僕は筑波大学学園祭実行委員情報メディアシステム局のインフラ担当を務めました。
学園祭なのでもちろんのこと企画検索システムが制作されましたが(学園祭プログラマー Advent Calendar 2019 18日目の@siy1121が記事を書いています)、ソフトウェアのデーターベースの設計が好ましくなく、レスポンスが非常に遅くなってしまいました。
データーベースの設計を途中で変更するのはなかなか難しいのでインフラ側で解決しました。
その際利用したpgpool-IIの使い方と説明です。
ネットにはpgpool-IIの使い方はCentOSしかないので、Ubuntuでの運用の仕方を書きます。
pgpool-IIとは
pgpoolはPostgreSQLとクライアントの間で稼働するミドルウェアです。コネクションプーリングやロードバランスなどの機能を持たせることができます。今回はインメモリキャッシュ機能を使っていきます。
詳細はこちらのサイトをみていただくのがいいのかなと。
インメモリキャッシュとは
学園祭の企画検索システムを例に説明します。
たとえば、あるタグがついている企画の一覧をデーターベースが返すとき、同じタグを検索したら毎回返す結果は同じはずです。
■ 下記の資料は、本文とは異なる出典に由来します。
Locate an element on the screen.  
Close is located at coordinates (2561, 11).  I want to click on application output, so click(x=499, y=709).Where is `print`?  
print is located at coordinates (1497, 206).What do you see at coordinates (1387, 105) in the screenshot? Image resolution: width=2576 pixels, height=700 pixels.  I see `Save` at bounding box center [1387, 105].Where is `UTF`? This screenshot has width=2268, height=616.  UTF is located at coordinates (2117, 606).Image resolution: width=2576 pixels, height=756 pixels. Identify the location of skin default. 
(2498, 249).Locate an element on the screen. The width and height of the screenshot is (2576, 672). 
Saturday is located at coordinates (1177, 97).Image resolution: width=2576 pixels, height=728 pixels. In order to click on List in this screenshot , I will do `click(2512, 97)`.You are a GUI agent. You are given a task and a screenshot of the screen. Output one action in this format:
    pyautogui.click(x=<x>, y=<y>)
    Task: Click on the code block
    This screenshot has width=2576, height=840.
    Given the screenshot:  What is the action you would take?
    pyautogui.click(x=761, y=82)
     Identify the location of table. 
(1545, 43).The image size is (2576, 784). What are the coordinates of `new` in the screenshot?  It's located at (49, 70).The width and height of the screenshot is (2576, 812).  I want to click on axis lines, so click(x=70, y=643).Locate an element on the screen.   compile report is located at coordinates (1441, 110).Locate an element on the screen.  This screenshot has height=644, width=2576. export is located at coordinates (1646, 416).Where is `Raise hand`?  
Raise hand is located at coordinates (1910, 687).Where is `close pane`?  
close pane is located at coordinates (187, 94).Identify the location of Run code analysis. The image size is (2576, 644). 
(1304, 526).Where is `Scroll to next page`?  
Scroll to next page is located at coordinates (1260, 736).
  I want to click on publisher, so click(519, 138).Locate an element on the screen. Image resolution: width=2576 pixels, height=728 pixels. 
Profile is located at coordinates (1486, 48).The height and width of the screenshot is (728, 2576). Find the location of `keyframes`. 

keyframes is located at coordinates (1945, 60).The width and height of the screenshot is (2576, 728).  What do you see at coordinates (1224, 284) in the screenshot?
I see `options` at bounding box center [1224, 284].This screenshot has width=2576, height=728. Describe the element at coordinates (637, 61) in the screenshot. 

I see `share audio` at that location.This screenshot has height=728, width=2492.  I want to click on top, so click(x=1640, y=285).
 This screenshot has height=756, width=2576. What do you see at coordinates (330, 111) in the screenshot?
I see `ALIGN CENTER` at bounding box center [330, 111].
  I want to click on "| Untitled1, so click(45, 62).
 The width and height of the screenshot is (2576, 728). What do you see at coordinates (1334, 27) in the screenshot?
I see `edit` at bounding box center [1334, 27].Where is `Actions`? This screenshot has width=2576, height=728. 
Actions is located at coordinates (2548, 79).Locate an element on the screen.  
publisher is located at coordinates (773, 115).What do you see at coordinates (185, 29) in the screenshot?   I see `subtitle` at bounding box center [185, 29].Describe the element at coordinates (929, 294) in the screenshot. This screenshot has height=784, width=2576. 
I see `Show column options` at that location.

「食べ物」で検索をかけた場合は常に同じ結果が帰ってくるはずです。
つまり、以前問い合わされたことのあるSQL文がまた問い合わせられたら、結果を最初の段階でキャッシュしておき、そのキャッシュを返答すれば無駄のない処理となります。
ここで問題なのは、INSERT文などでデーターベースの内容が書き換わったときです。
その際はpgpool-IIは対象のテーブルのキャッシュを自動的に全て消去します。
つまり、pgpool-IIを再起動することなく自動的にPostgreSQLとのデータに不整合がないように調整してくれます。
学園祭当日になって(ありえないが、)食べ物を出店する企画が増え、INSERT文で企画を追加したとしても、pgpool-IIは自動的に対象のテーブルに対するキャッシュを消去し最新のデータを返します。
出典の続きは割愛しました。